All male mammals have a penis. Eulipotyphlans, bats, rodents, carnivorans, and most primates (but not humans) have a bone called the baculum or os penis that permanently stiffens the penis. During copulation, blood engorges the already-stiff penis resulting in a full erection.

Unlike marsupials and monotremes, male placental mammals expel urine from the bladder through the penis via the urethra. Monotreme penes are variously unusual; the platypus has a penis with a two-lobed (bifid) tip though the whole shaft is inserted in mating, possibly to engage both of the uterine branches, but the echidna's penis actually has four heads, only two of which function at a time. Both monotremes and marsupial moles are the only mammals with internal penises, located on the cloacal wall instead of outside of it as in other mammals.

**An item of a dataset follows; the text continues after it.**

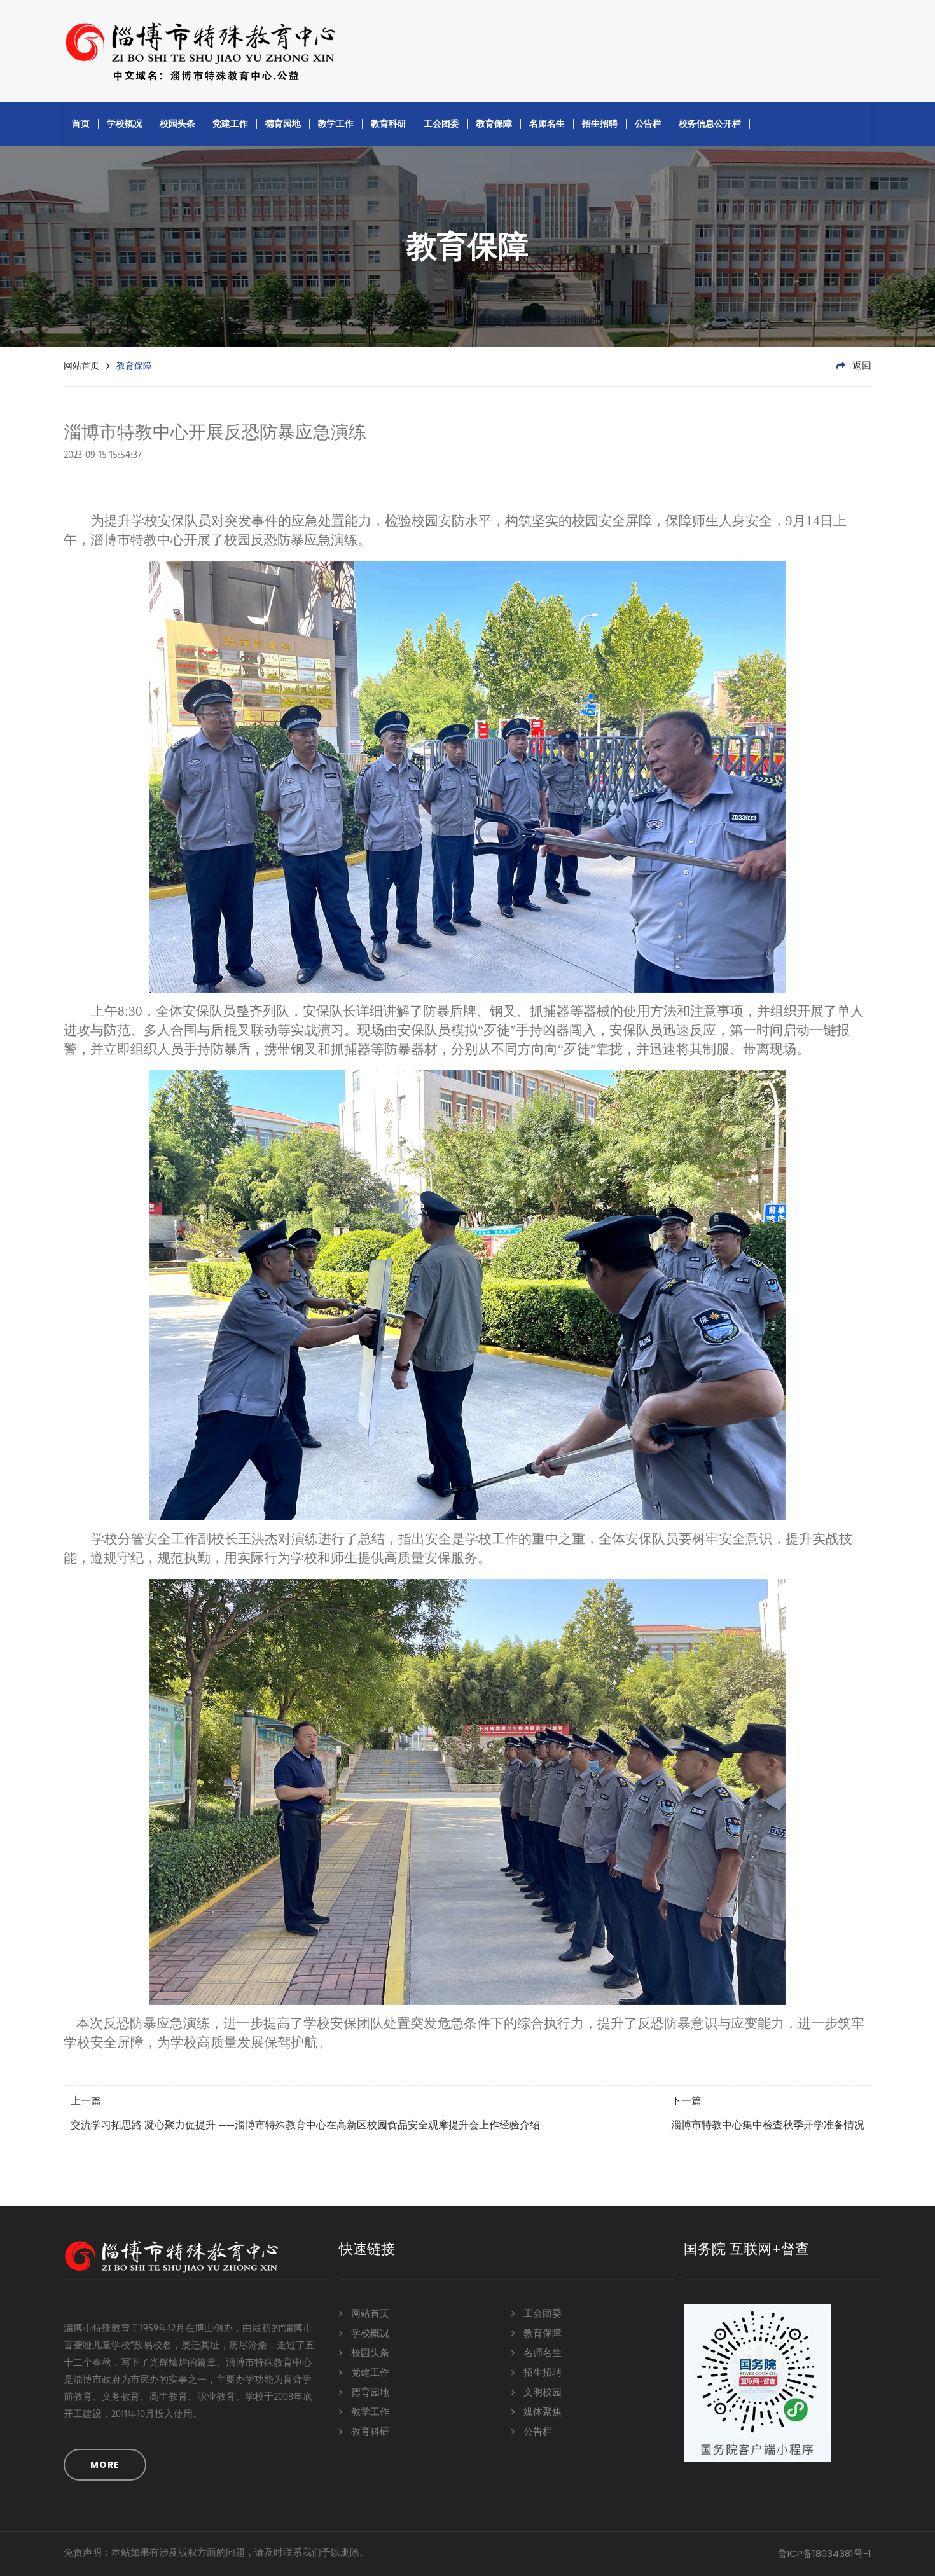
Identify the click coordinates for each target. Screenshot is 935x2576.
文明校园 (541, 2392)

Most marsupial penises are variously forked or split into two in such ways that they resemble hemipenes; in different marsupial species their forms are characteristic enough to be taxonomically important.

===Birds===

Although birds reproduce through internal fertilization, 97% of males completely lack a functional intromittent organ. For the 3% of birds with an intromittent organ, copulation occurs through brief insertion of the male organ into the vagina before ejaculation. Alternatively, for the vast majority of birds—a group comprising nearly 10,000 species—sperm transfer occurs by cloacal contact between the male and female, in a maneuver known as the "cloacal kiss". Birds are one of the only groups which reproduce through internal fertilization but have repeatedly lost the intromittent organ.

Male ostriches have a conical shaped penis that is wider at the base.

A functional intromittent organ is known to be present in most species of Paleognathae and Anseriformes. The Anseriformes (waterfowl) are a particularly interesting group to study given the high variability in intromittent organ morphology. Waterfowl intromittent organs range greatly in length, are often characterized by surface elaborations (both spines and grooves), and at times spiral counter-clockwise. Male ducks have a penis that is coiled along the ventral wall of the cloaca when flaccid and which may have an elaborate spiral shape when erect. Waterfowl intromittent organ variation is most likely due to an intersexual arms race resulting from a mating system in which forced extra-pair copulations are frequent.